Convenience of Transport
Convenience of transport refers to the availability of transport to reach to the hospital from the place of residence.
Support from Husband and Family
Support from husband and family refers to the support received by mothers in terms of information, encouragement, advice, money and taking women for ANC visits.
Satisfaction on services
Satisfaction of Services refers to the Perception of the respondent towards ventilation, waiting time, service area, manner and skills of the health personnel.
Source of Information
Source of Information refers to the information about the free delivery incentive scheme that respondents got weather from or Health personnel, friends or family member etc.
Utilisation of Aama Surakshya Karyakram
It refers to the utilisation of Janakpur Zonal Hospital for the delivery of the newborn.
(Dependent Variable)
Utilisation of Aama Surakshya Programme1.7 Conceptual Framework
Pre Disposing
Socio Economic Factors ( Maternal age , occupation, income, residence, education, occupation, religion, ethnicity)
Knowledge about ASK
Attitude about ASK
Knowledge of Aama Karyakram
Independent Variable
Enabling
Distance
Convenience of Transport
Satisfaction on services
Reinforcing Factors
Support from husband and famiy
Source of Information
( Health personnel, friends, family members, media)
Support from husband
Usefulness of the Study
1.8 Usefulness of the Study
This study will have benefit in different level including those who participating the study:
 A ) Benefit to pregnant women in Nepal: Enrich the basic understanding of Aama Programme in delivering safe motherhood service. This study will be helpful to the people to develop a sense of awareness towards the importance of safe motherhood and the role of Aama Programme to better the health outcome.

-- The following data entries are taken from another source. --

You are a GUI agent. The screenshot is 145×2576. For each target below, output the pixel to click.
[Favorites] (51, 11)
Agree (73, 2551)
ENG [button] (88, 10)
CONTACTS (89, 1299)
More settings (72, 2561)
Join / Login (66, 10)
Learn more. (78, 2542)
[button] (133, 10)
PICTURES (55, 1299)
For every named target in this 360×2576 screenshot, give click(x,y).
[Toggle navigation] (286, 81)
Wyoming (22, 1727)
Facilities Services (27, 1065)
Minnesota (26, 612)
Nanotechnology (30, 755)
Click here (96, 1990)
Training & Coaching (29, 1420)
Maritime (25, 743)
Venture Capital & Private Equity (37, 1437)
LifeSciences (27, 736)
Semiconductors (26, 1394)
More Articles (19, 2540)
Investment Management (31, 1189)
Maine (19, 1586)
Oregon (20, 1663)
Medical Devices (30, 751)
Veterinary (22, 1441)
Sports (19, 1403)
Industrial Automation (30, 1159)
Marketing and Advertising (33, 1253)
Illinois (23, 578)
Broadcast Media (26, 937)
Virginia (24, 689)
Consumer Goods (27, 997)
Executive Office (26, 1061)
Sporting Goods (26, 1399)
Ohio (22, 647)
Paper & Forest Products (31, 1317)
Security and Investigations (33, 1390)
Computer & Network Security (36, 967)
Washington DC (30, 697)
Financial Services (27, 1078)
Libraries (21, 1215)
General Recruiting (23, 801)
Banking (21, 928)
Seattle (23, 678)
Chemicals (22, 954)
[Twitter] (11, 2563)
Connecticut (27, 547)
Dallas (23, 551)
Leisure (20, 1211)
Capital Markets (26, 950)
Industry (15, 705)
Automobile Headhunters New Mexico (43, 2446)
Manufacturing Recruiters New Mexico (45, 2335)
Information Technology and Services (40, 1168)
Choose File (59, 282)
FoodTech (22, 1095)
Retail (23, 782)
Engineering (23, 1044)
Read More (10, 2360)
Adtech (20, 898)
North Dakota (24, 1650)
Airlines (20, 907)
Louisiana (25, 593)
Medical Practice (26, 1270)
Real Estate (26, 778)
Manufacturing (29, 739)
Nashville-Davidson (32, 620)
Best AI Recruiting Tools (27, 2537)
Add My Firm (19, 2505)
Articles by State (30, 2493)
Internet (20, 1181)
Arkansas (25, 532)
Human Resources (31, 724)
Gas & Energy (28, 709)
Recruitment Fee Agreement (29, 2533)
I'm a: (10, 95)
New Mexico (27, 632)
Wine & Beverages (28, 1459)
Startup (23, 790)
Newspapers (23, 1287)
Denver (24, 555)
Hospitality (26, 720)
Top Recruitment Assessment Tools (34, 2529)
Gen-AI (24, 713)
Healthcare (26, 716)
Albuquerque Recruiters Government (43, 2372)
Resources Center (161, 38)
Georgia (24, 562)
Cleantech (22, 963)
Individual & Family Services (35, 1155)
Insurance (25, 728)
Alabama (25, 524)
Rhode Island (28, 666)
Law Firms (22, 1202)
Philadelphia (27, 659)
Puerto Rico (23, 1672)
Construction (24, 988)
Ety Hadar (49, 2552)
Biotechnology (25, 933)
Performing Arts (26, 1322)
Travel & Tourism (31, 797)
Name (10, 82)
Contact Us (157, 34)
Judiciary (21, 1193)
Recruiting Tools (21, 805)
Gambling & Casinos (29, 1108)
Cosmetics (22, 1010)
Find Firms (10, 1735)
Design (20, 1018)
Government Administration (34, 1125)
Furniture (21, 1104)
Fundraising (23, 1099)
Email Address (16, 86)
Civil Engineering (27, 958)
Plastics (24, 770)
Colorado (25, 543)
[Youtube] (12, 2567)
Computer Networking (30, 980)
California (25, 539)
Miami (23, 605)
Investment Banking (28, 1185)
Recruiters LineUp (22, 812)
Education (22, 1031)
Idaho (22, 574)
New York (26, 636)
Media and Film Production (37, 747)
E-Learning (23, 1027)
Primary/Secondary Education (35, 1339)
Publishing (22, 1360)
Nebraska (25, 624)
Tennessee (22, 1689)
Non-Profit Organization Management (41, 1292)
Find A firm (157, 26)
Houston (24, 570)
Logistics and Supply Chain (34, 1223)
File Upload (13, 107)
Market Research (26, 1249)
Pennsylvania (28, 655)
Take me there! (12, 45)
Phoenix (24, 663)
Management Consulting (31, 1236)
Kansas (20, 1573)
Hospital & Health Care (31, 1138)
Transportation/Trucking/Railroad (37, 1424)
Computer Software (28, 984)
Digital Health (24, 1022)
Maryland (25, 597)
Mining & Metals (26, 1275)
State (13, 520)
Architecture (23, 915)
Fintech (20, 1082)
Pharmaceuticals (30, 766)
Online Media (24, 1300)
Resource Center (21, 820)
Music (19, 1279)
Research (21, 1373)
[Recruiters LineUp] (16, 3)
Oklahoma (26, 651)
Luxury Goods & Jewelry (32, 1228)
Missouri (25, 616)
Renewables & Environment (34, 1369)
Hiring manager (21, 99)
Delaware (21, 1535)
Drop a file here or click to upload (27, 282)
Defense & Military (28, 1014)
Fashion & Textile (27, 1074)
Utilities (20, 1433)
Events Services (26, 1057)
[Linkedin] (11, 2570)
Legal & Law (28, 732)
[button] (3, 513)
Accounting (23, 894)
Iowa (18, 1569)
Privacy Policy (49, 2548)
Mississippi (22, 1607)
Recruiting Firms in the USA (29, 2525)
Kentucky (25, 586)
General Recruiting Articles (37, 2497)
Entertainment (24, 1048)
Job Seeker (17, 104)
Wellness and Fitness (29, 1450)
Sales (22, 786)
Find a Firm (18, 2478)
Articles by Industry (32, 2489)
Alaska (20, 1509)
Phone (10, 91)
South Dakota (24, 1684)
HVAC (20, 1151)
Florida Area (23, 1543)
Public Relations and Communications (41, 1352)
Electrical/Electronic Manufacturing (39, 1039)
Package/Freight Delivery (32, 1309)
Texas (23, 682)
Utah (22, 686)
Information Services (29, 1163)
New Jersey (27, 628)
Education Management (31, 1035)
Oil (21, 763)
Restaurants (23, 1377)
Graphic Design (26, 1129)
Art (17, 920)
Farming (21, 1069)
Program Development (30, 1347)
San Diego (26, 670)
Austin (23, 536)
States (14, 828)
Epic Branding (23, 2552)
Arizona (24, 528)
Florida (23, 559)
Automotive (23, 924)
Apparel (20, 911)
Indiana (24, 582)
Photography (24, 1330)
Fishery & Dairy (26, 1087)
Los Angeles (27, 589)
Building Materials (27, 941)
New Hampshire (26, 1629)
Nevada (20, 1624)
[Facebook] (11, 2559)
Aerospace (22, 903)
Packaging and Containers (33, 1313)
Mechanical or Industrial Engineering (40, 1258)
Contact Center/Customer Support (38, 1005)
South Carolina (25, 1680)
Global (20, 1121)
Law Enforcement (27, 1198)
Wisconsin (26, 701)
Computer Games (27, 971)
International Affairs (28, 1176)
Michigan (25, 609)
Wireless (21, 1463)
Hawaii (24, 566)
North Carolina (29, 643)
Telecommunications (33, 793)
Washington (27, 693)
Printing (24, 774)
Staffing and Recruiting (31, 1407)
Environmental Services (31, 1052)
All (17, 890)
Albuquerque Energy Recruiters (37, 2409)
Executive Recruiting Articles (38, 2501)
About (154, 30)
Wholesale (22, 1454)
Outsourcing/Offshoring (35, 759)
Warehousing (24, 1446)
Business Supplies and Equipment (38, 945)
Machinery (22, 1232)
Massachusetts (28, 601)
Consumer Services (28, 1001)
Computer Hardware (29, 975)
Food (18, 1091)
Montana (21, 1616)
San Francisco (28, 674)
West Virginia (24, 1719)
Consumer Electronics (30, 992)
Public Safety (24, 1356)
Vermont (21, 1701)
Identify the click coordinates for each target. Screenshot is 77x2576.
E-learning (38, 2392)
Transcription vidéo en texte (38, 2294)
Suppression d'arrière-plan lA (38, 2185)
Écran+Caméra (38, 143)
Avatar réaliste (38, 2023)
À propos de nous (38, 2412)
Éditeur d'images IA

B) The results of the study will be helpful for policy makers of the government and non-governmental agencies to have information for planning the safe motherhood program. .
LITERATURE REVIEW
2.1 Situation of Pregnancy and Delivery Globally Nationaly and Regionally
It is estimated 211 million pregnancies that occur every year globally; about 46 million end in induced abortion, of which only approximately 60% are carried out under safe conditions (19). Pregnancy and childbirth and their consequences are still the leading causes of death, disease and disability among women of reproductive age in developing countries (19).It is estimated that 150 million women get pregnant globally every year (20). Every day, 1500 women die from pregnancy- or childbirth-related complications. In 2005, there were an estimated 536 000 maternal deaths worldwide. Most of these deaths occurred in developing countries, and most were avoidable (21). Improving maternal health is one of the eight Millennium Development Goals adopted by the international community at the United Nations. Women die from a wide range of complications in pregnancy, childbirth or the postpartum period. Most of these complications develop because of their pregnant status and some because pregnancy aggravated an existing disease. The four major killers are: severe bleeding (mostly bleeding postpartum), infections (also mostly soon after delivery), hypertensive disorders in pregnancy (eclampsia) and obstructed labour. Complications after unsafe abortion cause 13% of maternal deaths. Globally, about 80% of maternal deaths are due to these causes. Among the indirect causes (20%) of maternal death are diseases that complicate pregnancy or are aggravated by pregnancy, such as malaria, anemia and HIV(22).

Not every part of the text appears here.